By Baz Bamigboye
Eva Green will play a troubled soul at the heart of a psycho-sexual drama series that may be too ‘adult’ for a mainstream British television channel.
The actress, who stars in Casino Royale and in forthcoming blockbusters Sin City: A Dame To Kill For, and 300: Rise Of An Empire, is the leading lady in Penny Dreadful, a Gothic TV drama from the pen of John Logan, who wrote Gladiator and Skyfall.
Penny Dreadful is set in London in 1891 and focuses on supernatural characters — Frankenstein’s monster, Dracula, Dr Jekyll and Mr Hyde — who link up with Eva’s character Vanessa Ives.
Logan said that because so much of the series is built around a female protagonist and set against a perception of repression in Victorian society, ‘we have a fair amount of frank sex’.
‘To be sexually empowered was outlaw behaviour in Victorian England,’ he added.
Josh Hartnett plays Ethan Edwards — the sole American in the series, who is named after John Wayne’s character in The Searchers.
‘He’s been touring with a Wild West show but quickly leaves that and becomes embroiled with Vanessa and the other characters,’ Logan said.
Once Sam Mendes and Pippa Harris from Neal Street Productions and the American Showtime channel linked up with Logan, the writer started walking through London’s Victorian haunts like ShadThames and Highgate Cemetery to get a feel for the city of Mary Shelley, Bram Stoker, Robert Louis Stevenson and Oscar Wilde (whose The Picture Of Dorian Gray was also an influence).
Logan, who will also executive produce the series with Mendes and Harris, said he hoped the show would make viewers jump out of their skin. ‘We’re going to go “Boo!” in a way we hope people haven’t experienced.’
But he said he wanted to look beyond the horror of supernatural creatures. ‘I think the reason people remember Frankenstein’s creature is not because of the monster’s make-up; it’s because there’s so much heartbreak behind his eyes, real pathos,’ he mused.
The writer also suggested one of the reasons we still read the Dracula and Frankenstein novels is because we identify with the misshapen creatures.
‘That goes to the heart of Penny Dreadful. The creatures all feel alienated, and they all want a mate,’ Logan told me, as we sipped ice-cold drinks at the Covent Garden Hotel.
He cited Mary Shelley’s physical and psychological state when she wrote Frankenstein. She’d had a miscarriage and was ‘dealing with the issues of being a woman, a mother, burying her child, and what her body was doing’.
‘All those stories are ripe with sexual connections,’ he said. ‘Certainly Dorian Gray is. In 2013 we can dramatise them.
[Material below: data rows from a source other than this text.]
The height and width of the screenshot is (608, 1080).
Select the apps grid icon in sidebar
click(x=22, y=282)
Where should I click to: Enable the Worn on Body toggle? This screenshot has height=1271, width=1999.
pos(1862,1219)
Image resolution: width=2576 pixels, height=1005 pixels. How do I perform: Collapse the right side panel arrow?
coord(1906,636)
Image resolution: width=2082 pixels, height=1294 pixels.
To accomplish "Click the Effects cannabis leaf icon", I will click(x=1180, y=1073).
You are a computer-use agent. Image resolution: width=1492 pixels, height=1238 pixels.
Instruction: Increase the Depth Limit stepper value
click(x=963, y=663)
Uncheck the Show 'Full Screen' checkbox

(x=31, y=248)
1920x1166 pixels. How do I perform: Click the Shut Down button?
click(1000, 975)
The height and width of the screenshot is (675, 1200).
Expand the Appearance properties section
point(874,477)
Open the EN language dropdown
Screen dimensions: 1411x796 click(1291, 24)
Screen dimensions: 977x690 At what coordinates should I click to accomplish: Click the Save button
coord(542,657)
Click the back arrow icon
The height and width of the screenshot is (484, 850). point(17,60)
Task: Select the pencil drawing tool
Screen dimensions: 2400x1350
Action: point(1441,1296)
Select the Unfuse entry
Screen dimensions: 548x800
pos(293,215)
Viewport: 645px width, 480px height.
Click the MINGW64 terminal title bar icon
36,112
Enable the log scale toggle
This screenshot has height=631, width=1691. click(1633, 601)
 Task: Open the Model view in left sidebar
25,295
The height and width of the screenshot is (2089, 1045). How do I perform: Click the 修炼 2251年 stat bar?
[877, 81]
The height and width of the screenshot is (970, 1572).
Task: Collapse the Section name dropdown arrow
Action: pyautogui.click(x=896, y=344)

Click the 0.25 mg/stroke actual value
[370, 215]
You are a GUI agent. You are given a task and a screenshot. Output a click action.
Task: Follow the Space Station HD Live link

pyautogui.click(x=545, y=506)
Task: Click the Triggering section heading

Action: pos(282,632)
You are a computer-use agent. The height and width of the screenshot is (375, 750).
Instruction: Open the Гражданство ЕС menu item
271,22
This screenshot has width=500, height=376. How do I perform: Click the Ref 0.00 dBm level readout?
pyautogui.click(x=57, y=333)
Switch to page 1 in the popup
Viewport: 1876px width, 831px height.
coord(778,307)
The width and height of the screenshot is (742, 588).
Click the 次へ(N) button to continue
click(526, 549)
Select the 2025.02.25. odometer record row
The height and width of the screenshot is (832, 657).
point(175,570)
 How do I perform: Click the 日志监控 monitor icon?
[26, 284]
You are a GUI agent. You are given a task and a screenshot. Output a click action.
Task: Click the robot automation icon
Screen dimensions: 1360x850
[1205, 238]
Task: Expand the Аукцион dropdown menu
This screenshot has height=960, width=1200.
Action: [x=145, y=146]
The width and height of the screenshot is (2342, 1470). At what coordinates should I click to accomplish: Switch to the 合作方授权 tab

If the character is motivated by desire, whether it’s violent, sexual, erotic or romantic, then we can dramatise it.’
Shooting begins in October on locations in the UK. The programme will be shown in Britain but may be too adult for mainstream ITV and BBC channels. Maybe it will find a home on cable or satellite channels, as it has in the U.S. on Showtime.
There are five other main characters still to be contracted.
One thing’s for sure: it will look extraordinary. Jonathan McKinstry, who worked on Kenneth Branagh’s Frankenstein film and TV’s The Borgias, will be production designer. And Oscar-winning Gabriella Pescucci will design the costumes.